Do not stay on the sinking ship just because the lights are still on and the band is still playing. There is a lifeboat left with a seat with your name on it. Get in and row to the next ship. You said it yourself, you have goals, and you can't reach them when your dead in the water.

Congratulations. You EARNED this.

Exjuliemccoy's picture

I agree with Lt. It sounds as if despite your warnings, your current employers are going to go belly up eventually. This would compel you to find another job anyway, so go for it. Just make sure you CYA so there's no way you can be blamed for the B's poor performance.

Lilywen's picture

Thanks everyone.  I've been mulling it over all night.


My job is in high end construction,  custom design estates in the $10-20 million mark. It's super competitive and most of the great positions, respect and coin go to the people with the dangly parts because, eh, I guess women don't build stuff.   I oversee the builds soup to nuts from bidding the project to moving the owners in.  In this potential new position, I would be the financial director of the company.  Not just their construction division but architecture and home maintenance divisions as well.  I have not one day of accounting education. I was piss poor at math in school.

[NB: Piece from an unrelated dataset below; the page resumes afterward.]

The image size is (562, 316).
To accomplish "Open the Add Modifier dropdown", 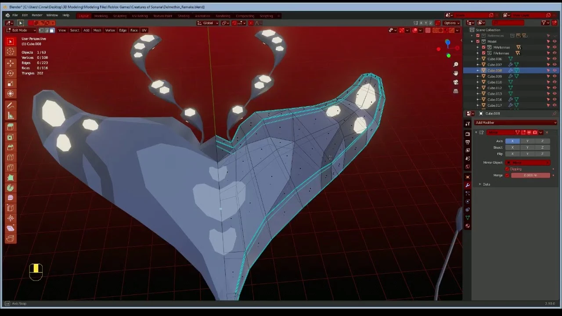I will coord(516,122).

My degrees are in social work because I guess between the ages of 18-23 nobody was brave enough to slap me, ask what the f I was doing and change my major for me.  I earned this from the ground up.  I did do public school business admin, but in construction, I am looking at going from answering phones to financial director in 5 years. 

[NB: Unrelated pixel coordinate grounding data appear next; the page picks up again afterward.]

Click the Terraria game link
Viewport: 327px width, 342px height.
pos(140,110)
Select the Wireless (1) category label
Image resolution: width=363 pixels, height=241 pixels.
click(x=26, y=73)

New company is very different.  Much larger. Much more reputable.  My company now is a cluster f of mess, disorder and disorganization. Unprofessional and visibly so. New company plays calming zen music in a modern design, immaculate glass building on main st in one of the most famous resort towns on the east coast. Think summer white parties. Lol. 

I did earn this, damn it. I am going to go for it.

Gimlet's picture

Personally, I would much rather hire someone who learned an industry from the bottom up than someone with a fancy degree.  Most of the best people in my field have come up that way.  It also seems like most of the poor choices are made when leadership decides to listen to a sparkly new MBA with no grounding in how things actually work.

Don't fall victim to imposter syndrome.  The formal education pales in comparison to your experience and your well-earned reputation.  And we all know how well you write and what a terrific sense of humor you have, which is bound to be a plus no matter what you do.